Saint Vincent Hospital CEO refutes rumors of end to 8-month nurses strike

Carolyn Jackson, CEO of Worcester, Mass.-based Saint Vincent Hospital, is denying rumors that a deal has been reached to end a nurses strike that has been ongoing since March 8, the Telegram & Gazette reported Nov. 12.  

"We are aware of numerous rumors circulating about the Massachusetts Nurses Association strike against Saint Vincent Hospital, and the hospital wants to be clear: there is no agreement and no deal to announce," Ms. Jackson said Nov. 12 in a memo to staff shared with Becker's Hospital Review.

Ms. Jackson also said there have been no bargaining sessions since August and accused the union of refusing to engage in discussions about return-to-work agreements.

"The MNA has been the source of rumors and disinformation throughout the strike, lying as easily to the nurses they represent as they lie to the public," the memo reads. "We believe the latest rumors are yet another MNA tactic to destabilize the hospital's current caregivers, which puts the public at risk of further access delays."

(Stored items)
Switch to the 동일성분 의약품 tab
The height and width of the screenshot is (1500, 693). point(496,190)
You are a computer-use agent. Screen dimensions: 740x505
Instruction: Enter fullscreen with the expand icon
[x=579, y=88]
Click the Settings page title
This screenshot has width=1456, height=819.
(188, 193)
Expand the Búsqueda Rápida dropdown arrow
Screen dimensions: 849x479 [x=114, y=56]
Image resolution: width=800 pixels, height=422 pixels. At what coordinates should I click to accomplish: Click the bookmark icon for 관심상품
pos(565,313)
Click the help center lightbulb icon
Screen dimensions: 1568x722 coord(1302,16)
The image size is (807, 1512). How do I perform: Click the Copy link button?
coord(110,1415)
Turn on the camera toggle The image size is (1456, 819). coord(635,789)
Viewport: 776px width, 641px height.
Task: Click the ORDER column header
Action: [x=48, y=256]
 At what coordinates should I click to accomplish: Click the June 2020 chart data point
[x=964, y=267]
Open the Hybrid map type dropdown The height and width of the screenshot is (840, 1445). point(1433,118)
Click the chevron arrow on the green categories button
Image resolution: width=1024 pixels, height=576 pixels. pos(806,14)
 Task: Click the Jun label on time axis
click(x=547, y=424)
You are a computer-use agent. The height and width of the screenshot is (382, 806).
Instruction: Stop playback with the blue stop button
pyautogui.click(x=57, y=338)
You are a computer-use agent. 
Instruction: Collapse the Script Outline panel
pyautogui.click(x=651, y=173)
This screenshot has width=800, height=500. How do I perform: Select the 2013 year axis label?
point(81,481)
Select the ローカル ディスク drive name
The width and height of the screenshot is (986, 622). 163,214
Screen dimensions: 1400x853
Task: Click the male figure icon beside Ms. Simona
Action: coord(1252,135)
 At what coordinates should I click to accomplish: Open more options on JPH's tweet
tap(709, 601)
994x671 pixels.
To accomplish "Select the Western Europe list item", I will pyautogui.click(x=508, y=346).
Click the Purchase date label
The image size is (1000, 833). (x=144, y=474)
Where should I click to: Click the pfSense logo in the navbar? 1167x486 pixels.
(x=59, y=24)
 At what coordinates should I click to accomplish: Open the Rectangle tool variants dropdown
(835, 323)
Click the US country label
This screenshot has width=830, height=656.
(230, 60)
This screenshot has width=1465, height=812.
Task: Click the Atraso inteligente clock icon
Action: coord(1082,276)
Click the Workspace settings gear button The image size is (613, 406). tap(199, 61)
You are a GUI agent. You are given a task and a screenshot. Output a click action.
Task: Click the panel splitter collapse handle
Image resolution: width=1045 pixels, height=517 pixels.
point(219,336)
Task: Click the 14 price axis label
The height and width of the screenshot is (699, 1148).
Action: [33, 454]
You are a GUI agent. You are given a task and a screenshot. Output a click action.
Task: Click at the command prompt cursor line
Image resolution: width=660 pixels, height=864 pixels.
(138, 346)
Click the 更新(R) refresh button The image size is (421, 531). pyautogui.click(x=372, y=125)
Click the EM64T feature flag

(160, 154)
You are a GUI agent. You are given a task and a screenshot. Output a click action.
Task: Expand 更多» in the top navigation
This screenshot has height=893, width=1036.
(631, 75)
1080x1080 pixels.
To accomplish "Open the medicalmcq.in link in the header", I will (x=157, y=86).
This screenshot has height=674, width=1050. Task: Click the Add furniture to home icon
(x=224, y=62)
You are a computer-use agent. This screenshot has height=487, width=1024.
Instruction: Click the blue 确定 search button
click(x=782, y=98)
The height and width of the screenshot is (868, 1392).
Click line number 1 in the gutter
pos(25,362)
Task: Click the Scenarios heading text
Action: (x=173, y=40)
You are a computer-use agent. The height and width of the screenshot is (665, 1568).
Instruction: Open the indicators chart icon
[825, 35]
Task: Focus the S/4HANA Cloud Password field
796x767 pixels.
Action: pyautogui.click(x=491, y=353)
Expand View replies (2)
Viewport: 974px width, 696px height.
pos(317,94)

Explore the material:
1) For the article on the Saint Vincent Hospital nurses strike, mark each statement yes or no and quote the deciding words: (a) The strike began on March 8. (b) Ms. Jackson said bargaining sessions took place in October. (c) The staff memo was shared with Becker's Hospital Review.
2) Which union is striking against the hospital in the article on the Saint Vincent Hospital nurses strike?
3) Resume the article on the Saint Vincent Hospital nurses strike from the point where it stops.
The records were drawn from a separate source.

List of answers:
1)
(a) Yes: "a nurses strike that has been ongoing since March 8"
(b) No: "there have been no bargaining sessions since August"
(c) Yes: "in a memo to staff shared with Becker's Hospital Review"

2) The Massachusetts Nurses Association.

3)
Ms. Jackson ended the memo by saying the hospital is open to resuming negotiations while staying committed to permanent replacement nurses who were brought in during the walkout.

David Schildmeier, a spokesperson for the union, had no comment when contacted by the Telegram & Gazette.

Members of the Massachusetts Nurses Association have been on strike for eight months.

In addition to bringing in permanent replacement nurses, Saint Vincent has reduced services during the strike, a decision recently criticized by Massachusetts state Rep. David LeBoeuf, who called it "reckless."

The primary remaining issue in bargaining is the union's demand for striking nurses to return to work in their previous roles. 

The hospital said all striking nurses who want to return to work will have a job to go back to, and it estimates that 85 percent of nurses will get to return to their former positions.

But the union has called the hospital's back-to-work provision unfair to nurses and said the hospital's "replacement of highly skilled nurses with lesser qualified staff would undermine all the patient safety gains the parties had negotiated."

The union also is demanding that complaints filed against the hospital with the National Labor Relations Board — including one over the hospital's Oct. 17 decision to implement its "last, best and final offer" in negotiations — be resolved as a part of any deal to return to work.